__Requirement__: Say how many lines in the records contain "computer". The reply must consist of the number alone.

(Information provided begins)

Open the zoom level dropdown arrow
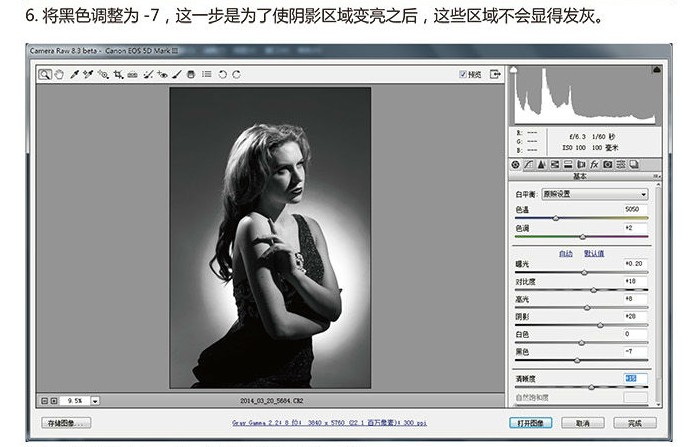 click(x=95, y=401)
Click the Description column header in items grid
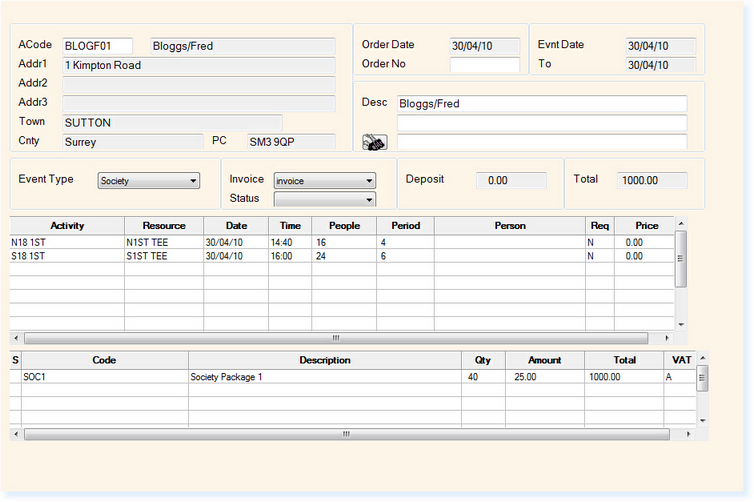The height and width of the screenshot is (502, 754). [324, 360]
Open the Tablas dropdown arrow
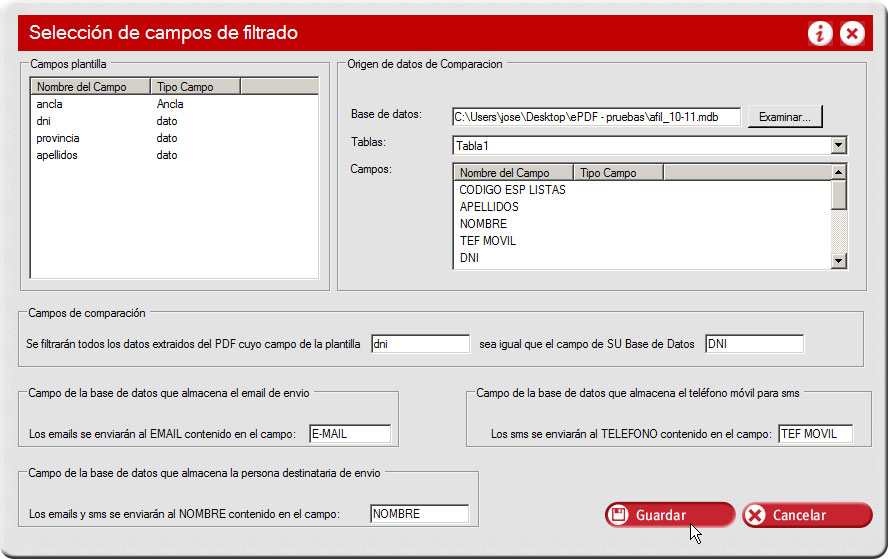Image resolution: width=888 pixels, height=559 pixels. click(x=838, y=146)
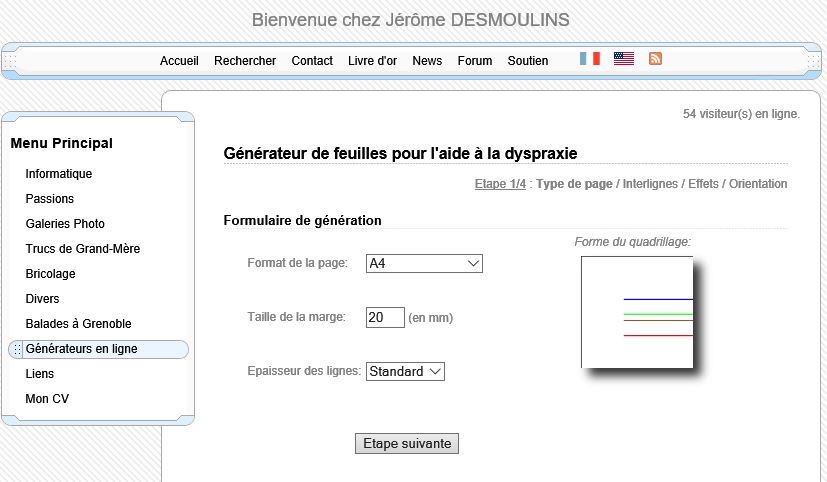This screenshot has height=482, width=827.
Task: Open Informatique in the Menu Principal
Action: coord(59,174)
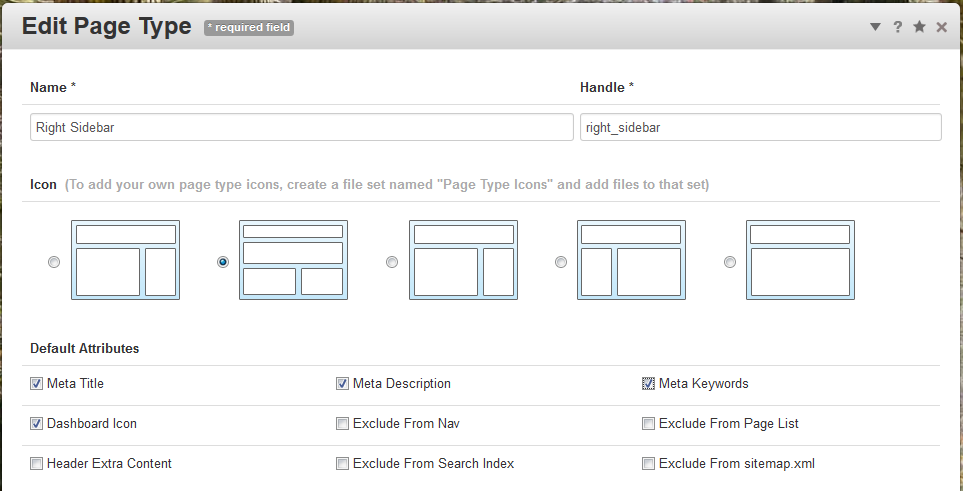This screenshot has width=963, height=491.
Task: Click the star favorite icon in header
Action: pyautogui.click(x=919, y=27)

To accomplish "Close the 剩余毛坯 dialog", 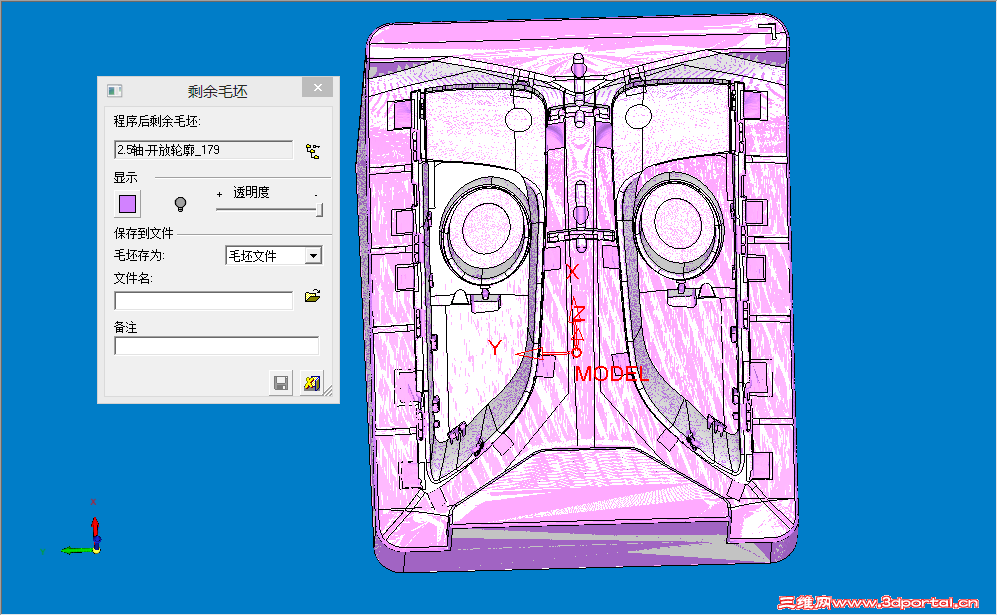I will click(318, 86).
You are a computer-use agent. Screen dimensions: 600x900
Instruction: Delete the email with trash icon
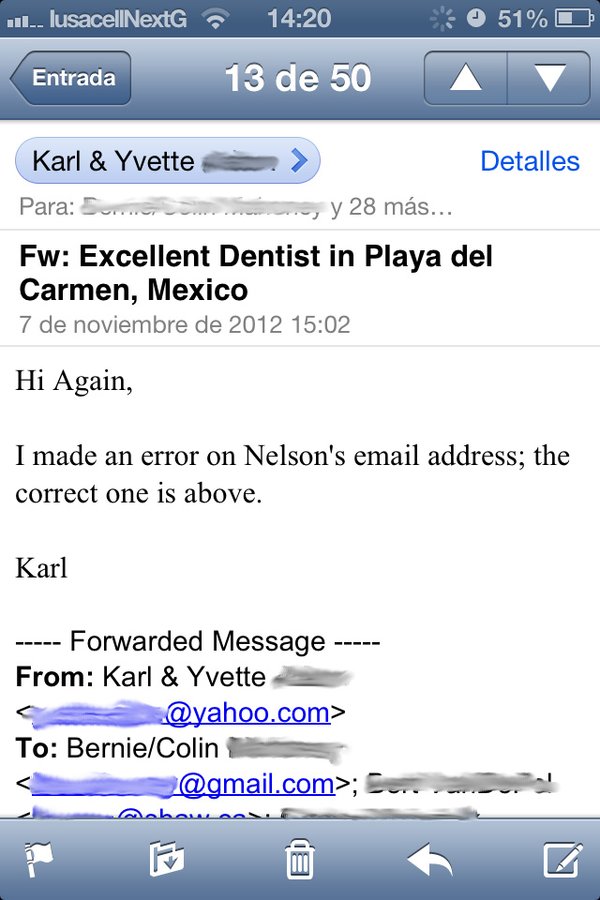(x=298, y=858)

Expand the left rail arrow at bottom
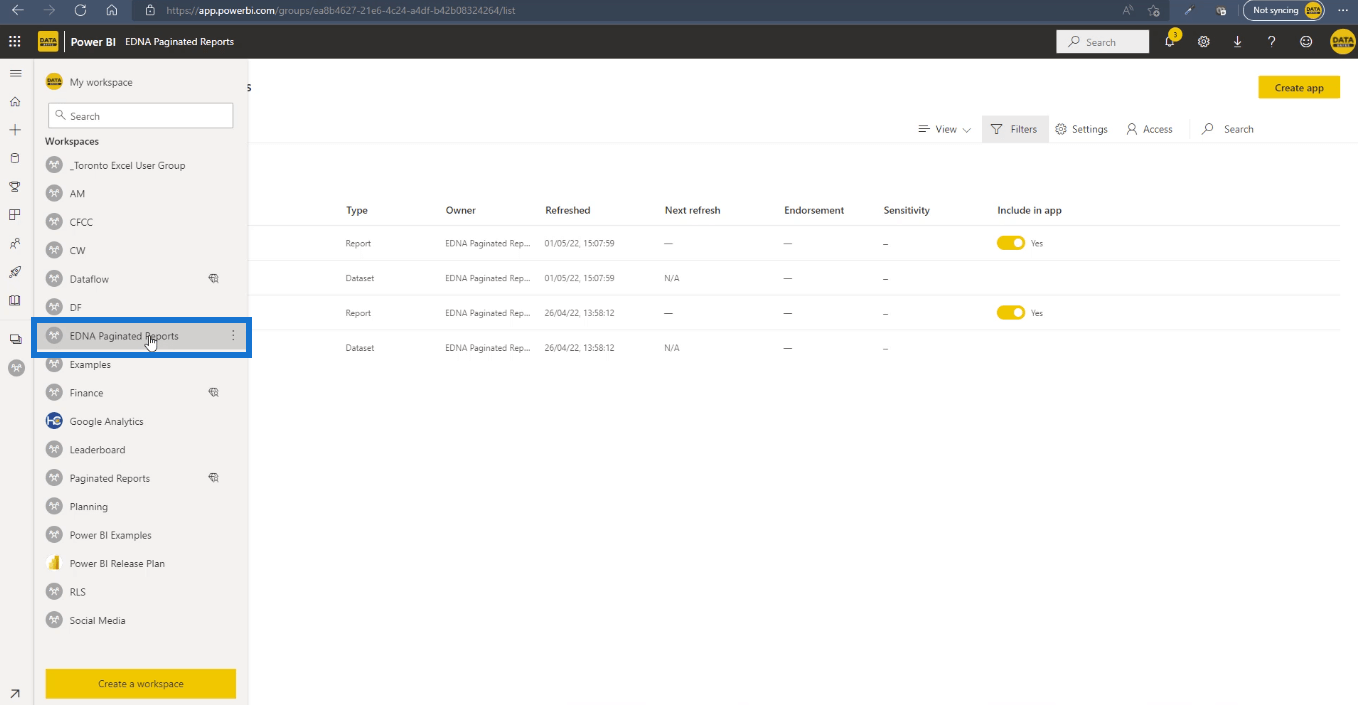click(x=15, y=693)
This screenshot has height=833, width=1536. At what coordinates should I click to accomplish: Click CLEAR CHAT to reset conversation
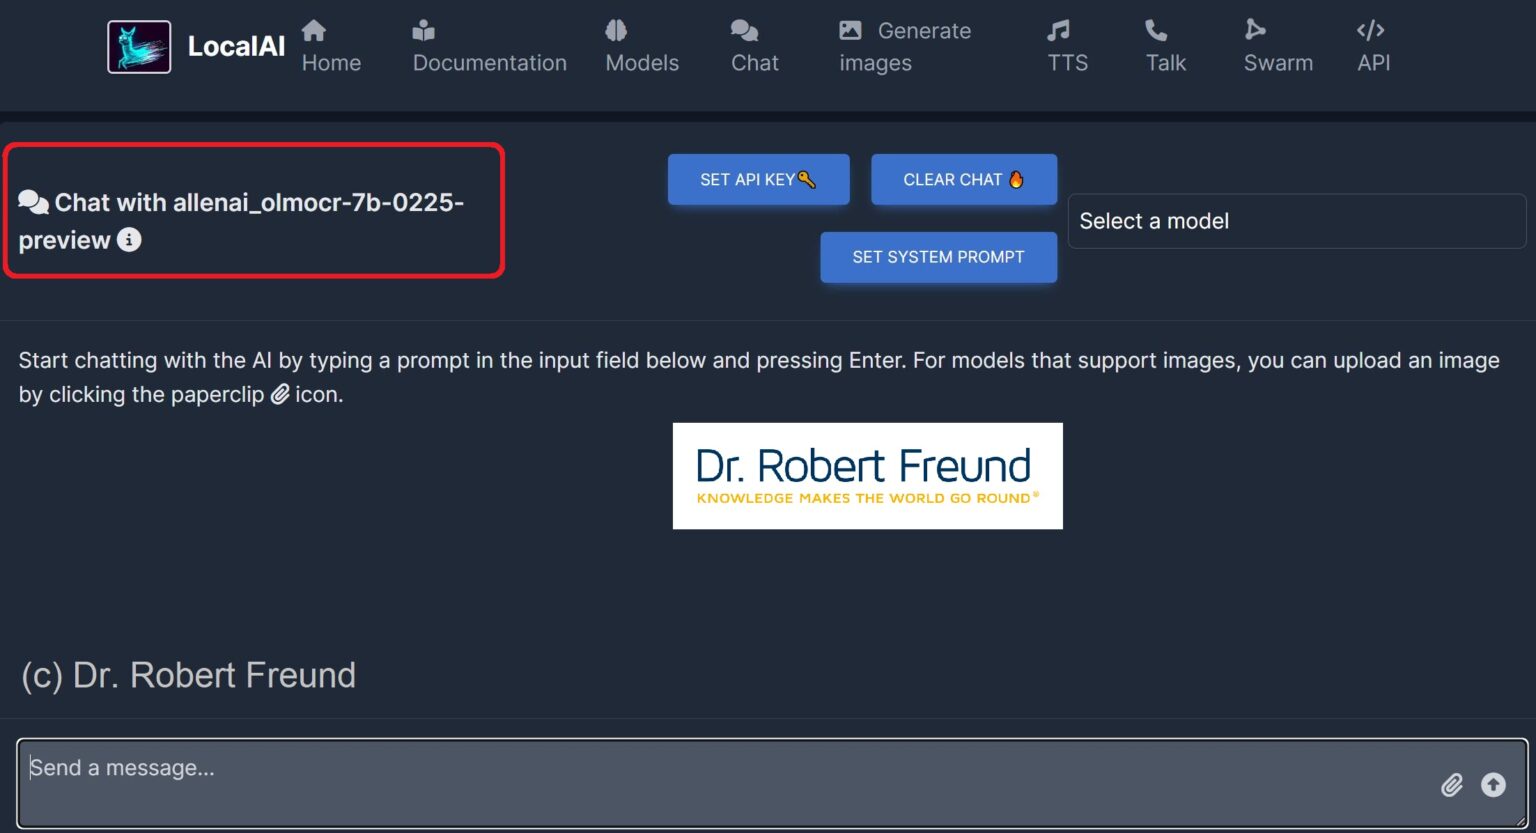[963, 179]
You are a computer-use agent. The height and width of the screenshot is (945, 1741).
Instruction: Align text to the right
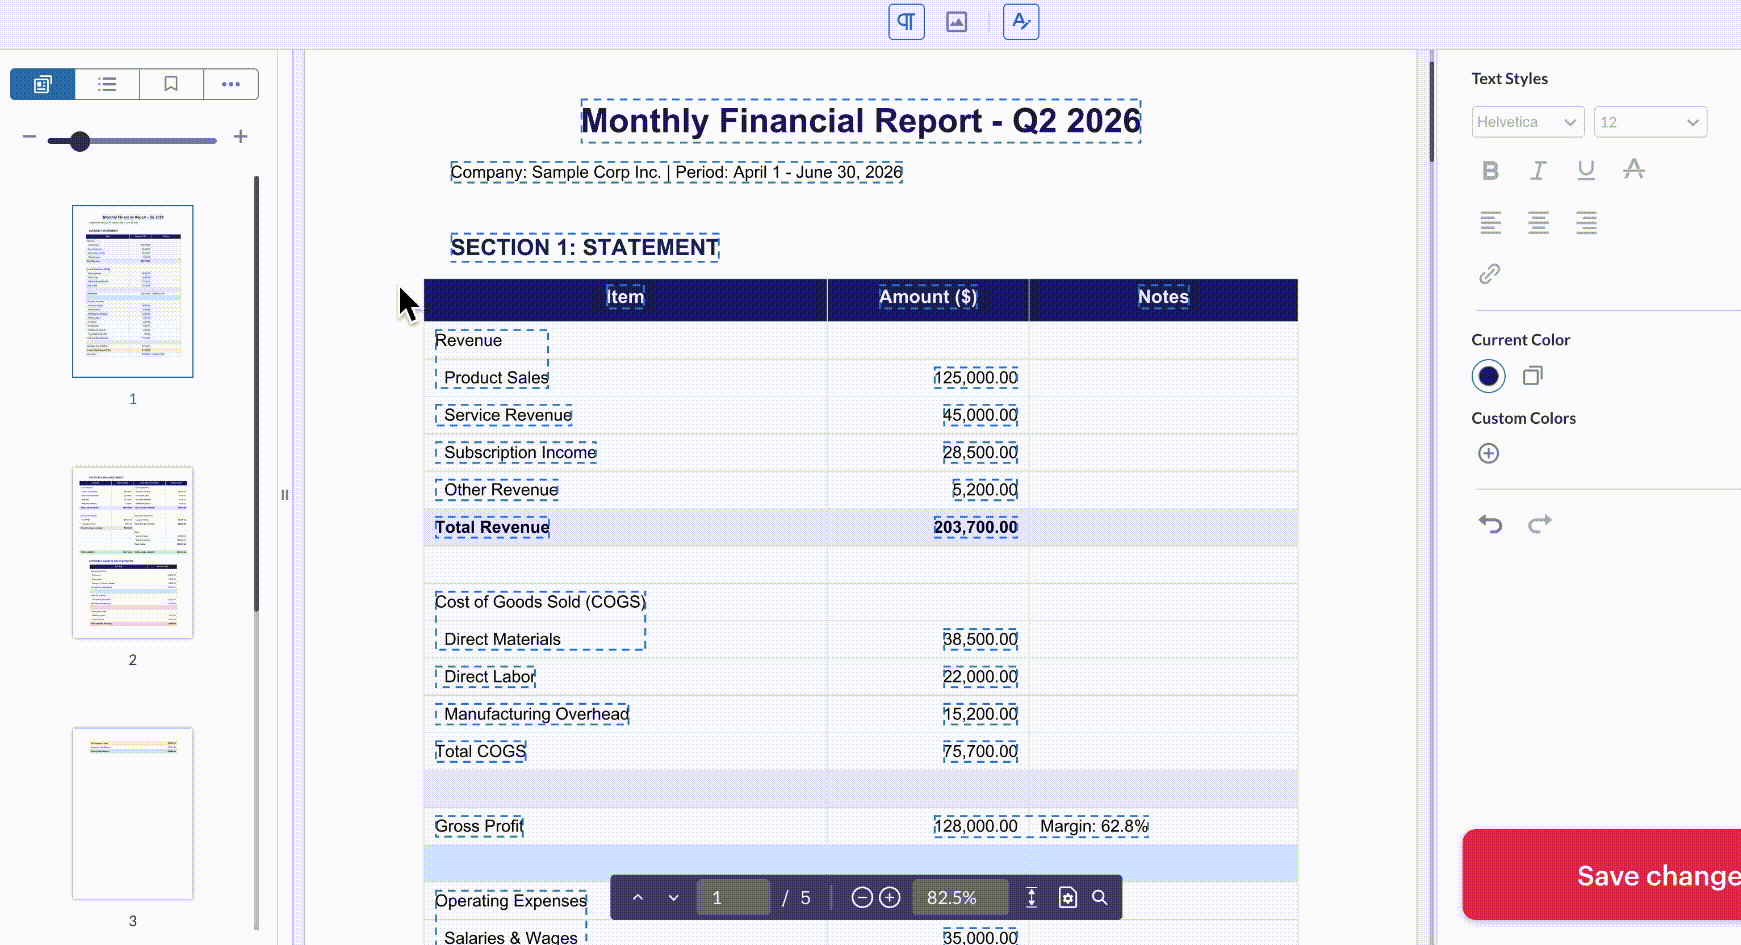1586,222

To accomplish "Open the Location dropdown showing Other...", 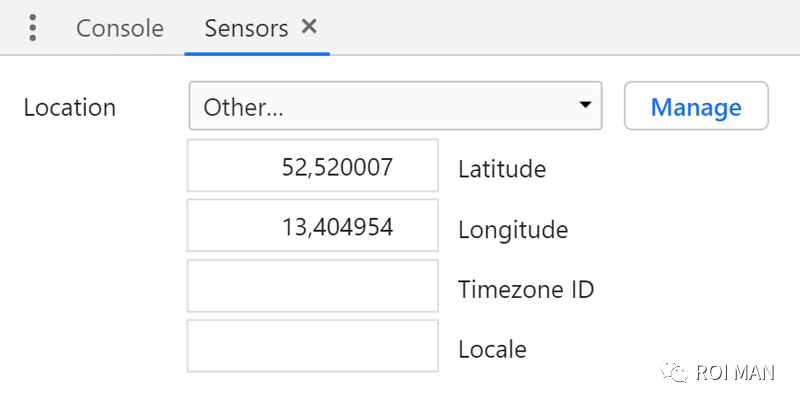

(Information provided ends)

__Response__: 2